Egypt’s favourite son, 25-year-old forward Mohamed Salah, who plays for Liverpool in England, scored a stoppage-time penalty that sent Egypt’s Pharaoh’s to Russia for the World Cup and Egyptians around the world into a frenzy of celebration. In Cairo, that meant an endless parade of cars with honking horns and delighted fans swarming into the streets. Army helicopters dropped hundreds of red, white and black Egyptian flags on the celebrants in Tahrir Square – one of the rare occasions on which crowds have been allowed to gather there since the uprisings in 2011.
Behind the jubilation was the release of decades – 27 years, to be exact – of frustration and disappointment, as Africa’s strongest football team repeatedly failed to qualify for the quadrennial tournament. And in a country where football owns arguably as many hearts as religion (and make no mistake, this is a deeply devout nation), those losses stung deep.
The pressure was so high on Egypt’s Argentinian coach, Hector Cuper, that he had started taking blood pressure medication, the BBC reported. Lucky for him, Salah put Egypt ahead, scoring in the 63rd minute.

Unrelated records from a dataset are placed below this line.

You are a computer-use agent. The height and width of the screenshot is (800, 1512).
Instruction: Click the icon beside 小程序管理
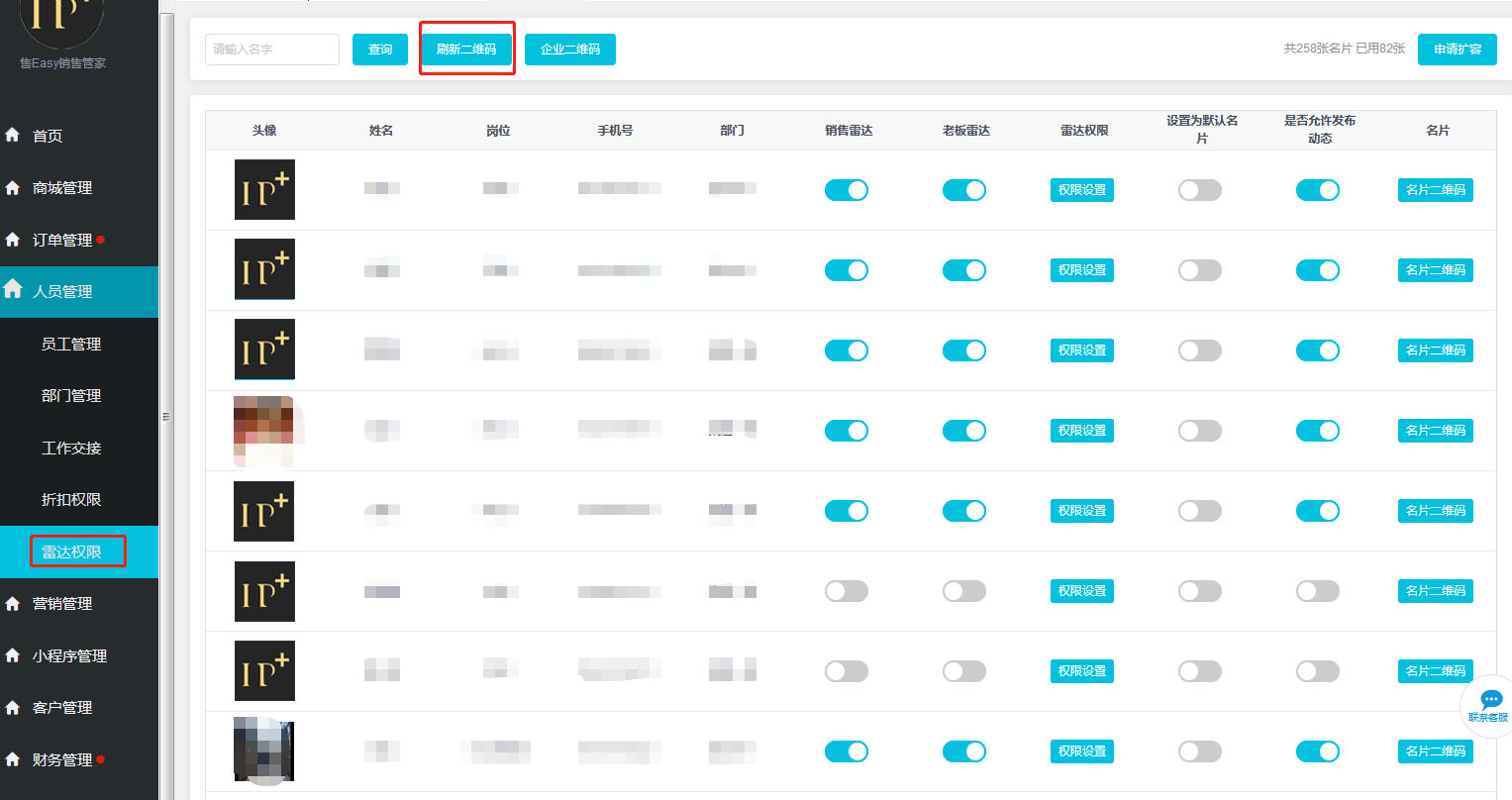[x=13, y=655]
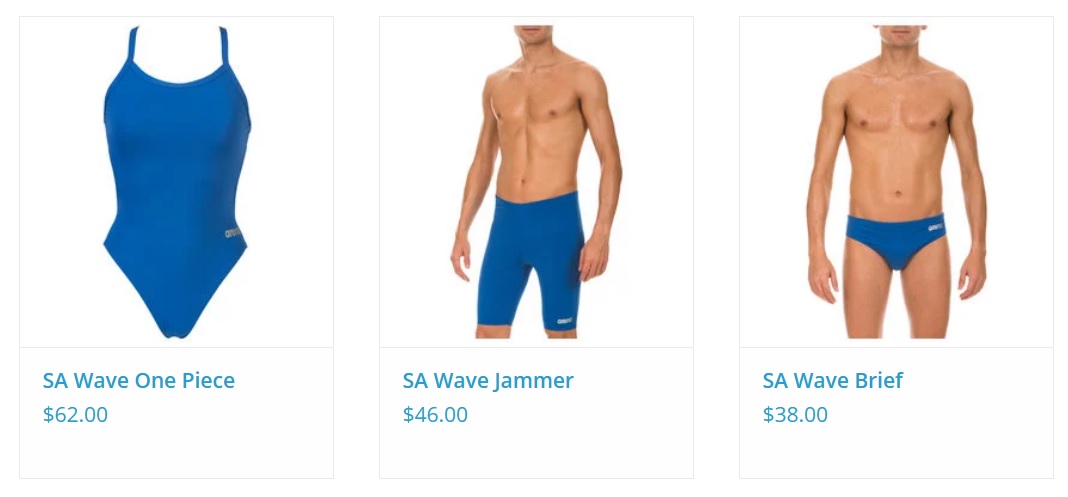Click the male model wearing blue brief

click(896, 182)
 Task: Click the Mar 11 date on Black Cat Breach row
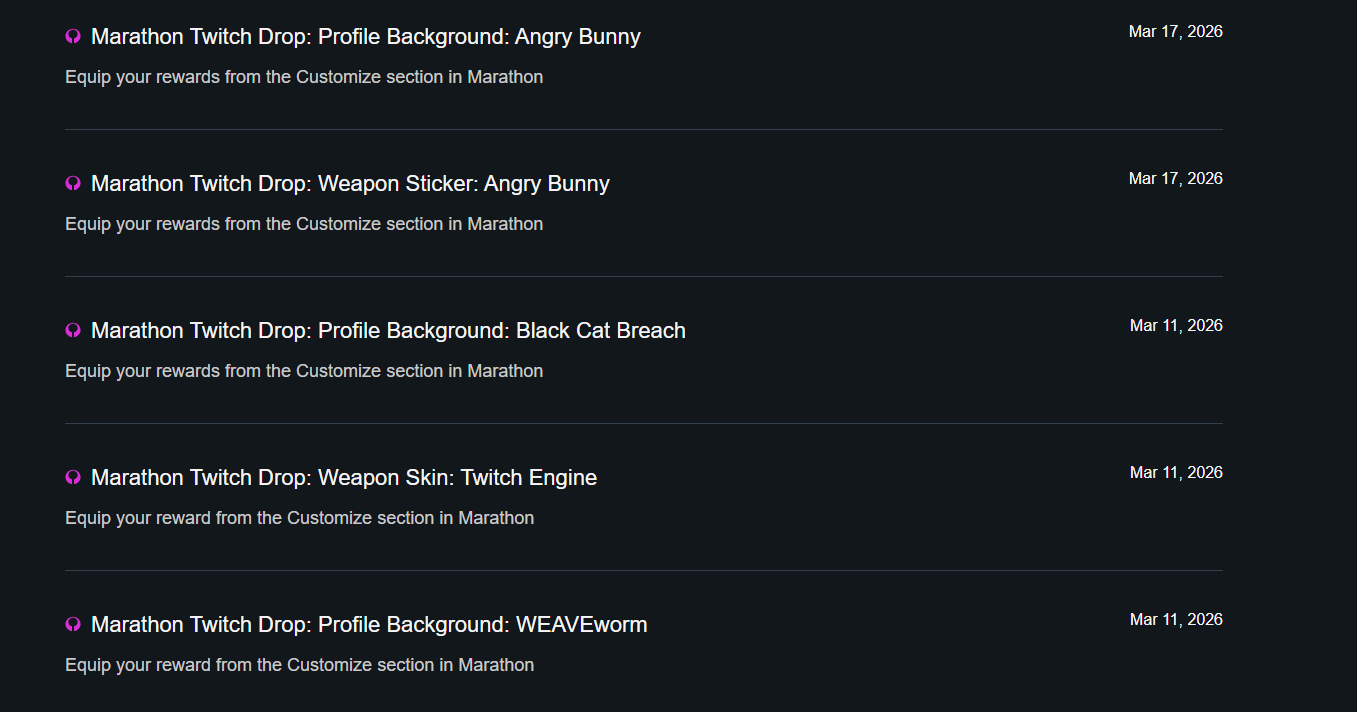click(x=1176, y=326)
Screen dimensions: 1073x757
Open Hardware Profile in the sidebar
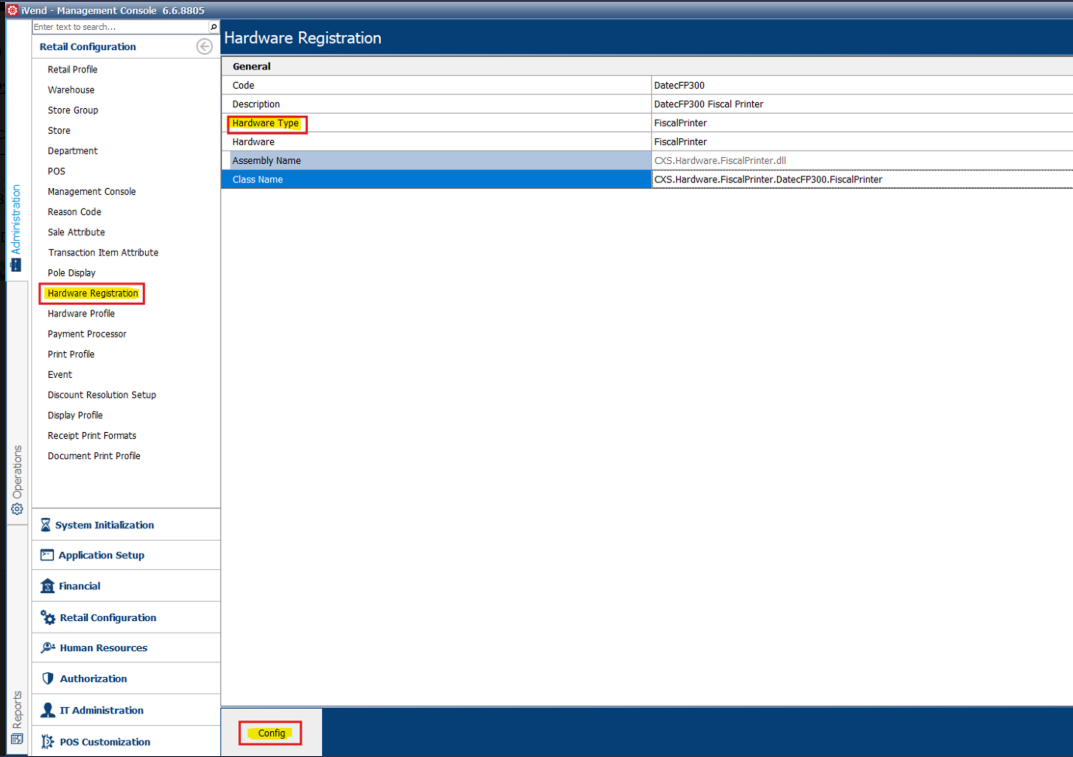(x=81, y=314)
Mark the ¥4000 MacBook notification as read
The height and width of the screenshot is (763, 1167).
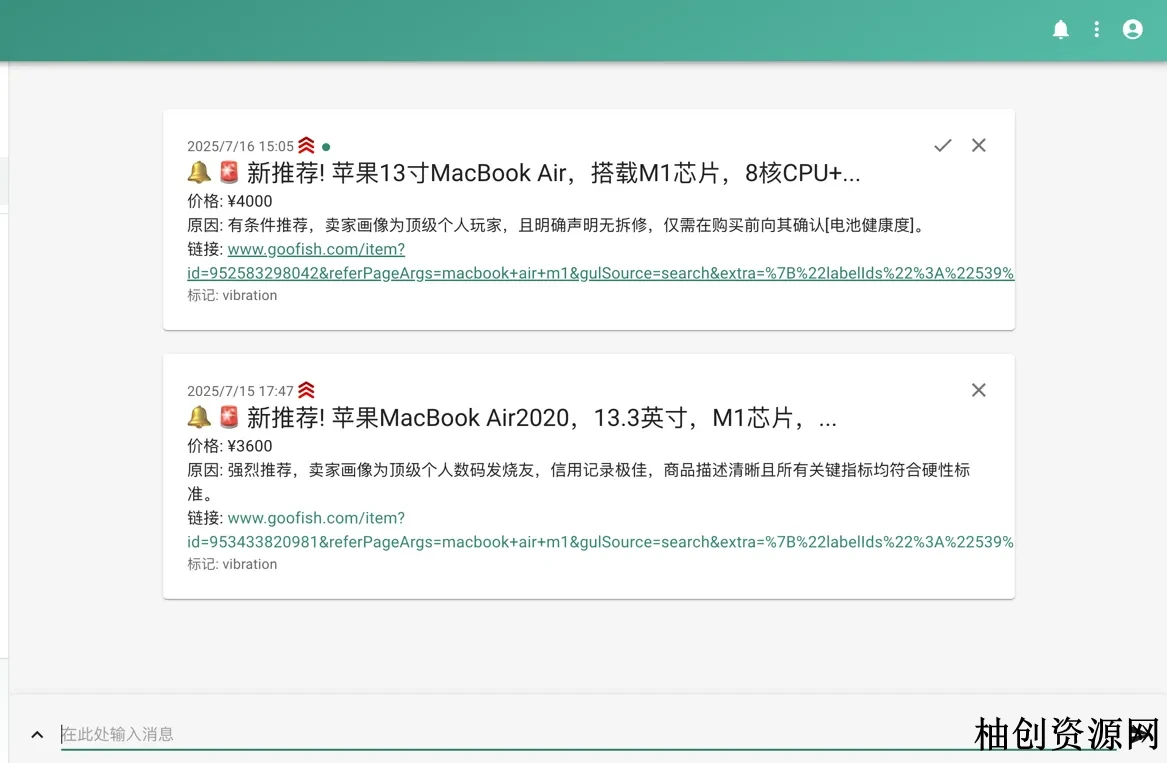coord(942,146)
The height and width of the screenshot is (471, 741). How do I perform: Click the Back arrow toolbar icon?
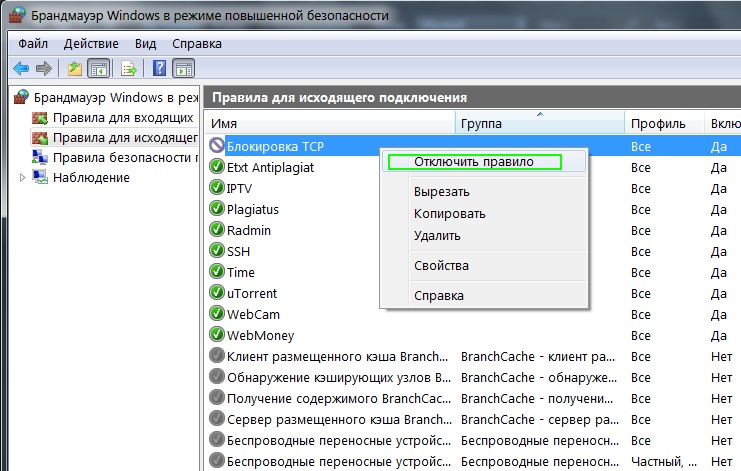coord(21,69)
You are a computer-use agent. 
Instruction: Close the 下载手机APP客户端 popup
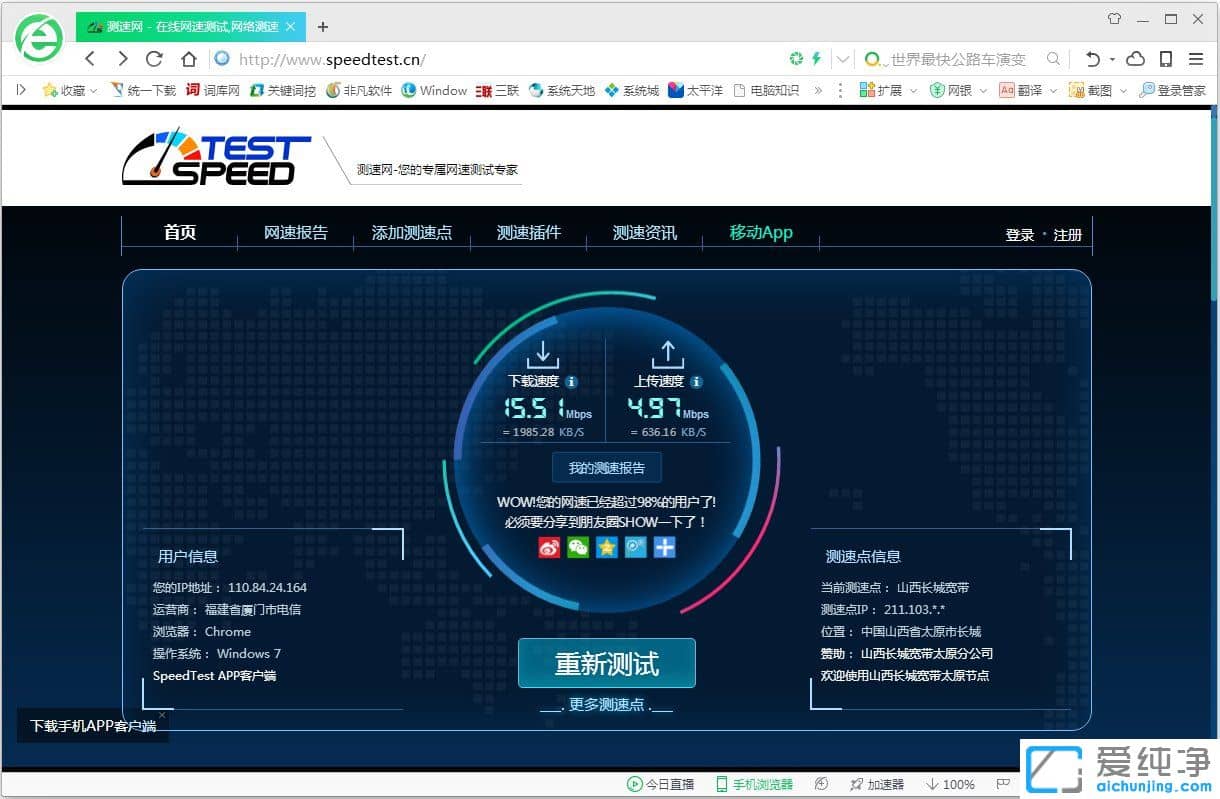click(162, 715)
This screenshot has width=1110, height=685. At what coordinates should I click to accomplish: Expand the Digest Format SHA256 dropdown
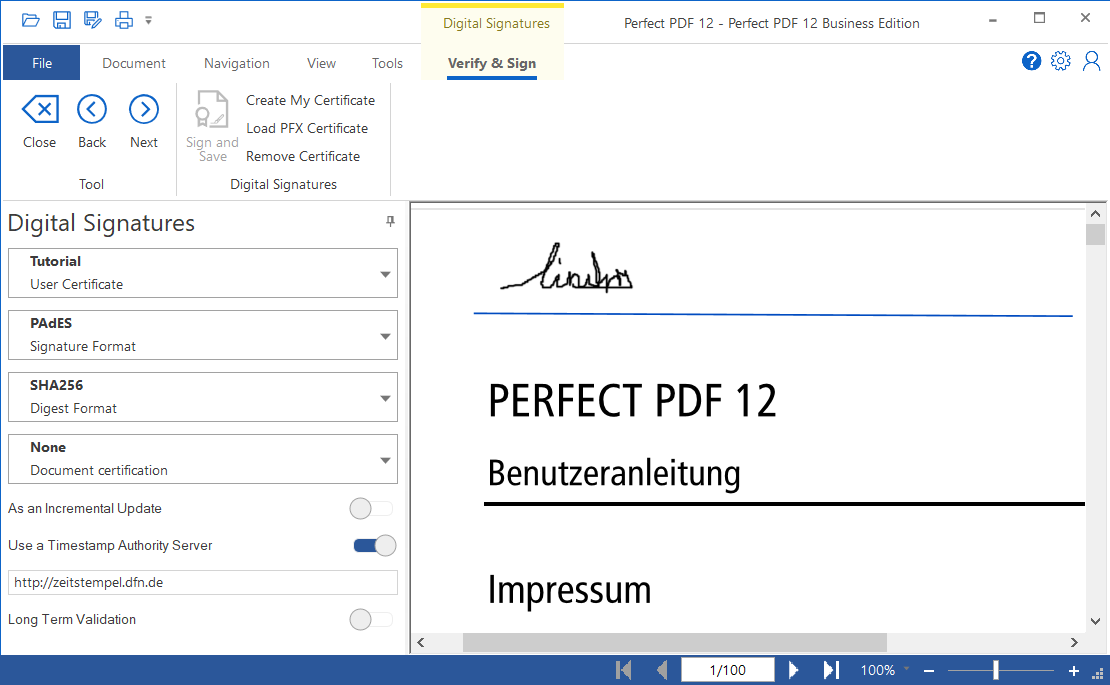tap(385, 398)
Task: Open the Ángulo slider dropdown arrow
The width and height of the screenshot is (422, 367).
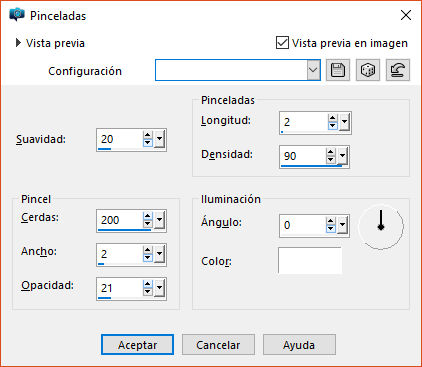Action: tap(342, 225)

The euphoria from that faded when Congo levelled with four minutes left, leaving fans who thought they had lost their chance yet again with tears streaming down their faces.
The two teams were tied come 90 minutes but then, in stoppage time, a foul was called in the penalty area in the 95th minute. With the hopes of almost 100 million Egyptians riding on his left foot, Salah kicked and scored, instantaneously changing fans’ tears into roars of joy – including those of the far-from-objective Egyptian commentators.
Some fans shed tears of joy.
The evening’s talk shows reflected the jubilation on the streets. One of Egypt’s well-known hosts, Amr Adib, brought a gaggle of revellers into the studio and celebrated alongside them.
Technically, it's not all over yet: the Pharoahs still have to play Ghana on their home turf next month in the group's last fixture, but Egypt are already through regardless. And with the national team heading to Russia next year, they're likely to crash through another barrier. By the time of next year's finals, goalkeeper Essam El Hadary would at age 45 be the oldest person ever to play in a World Cup.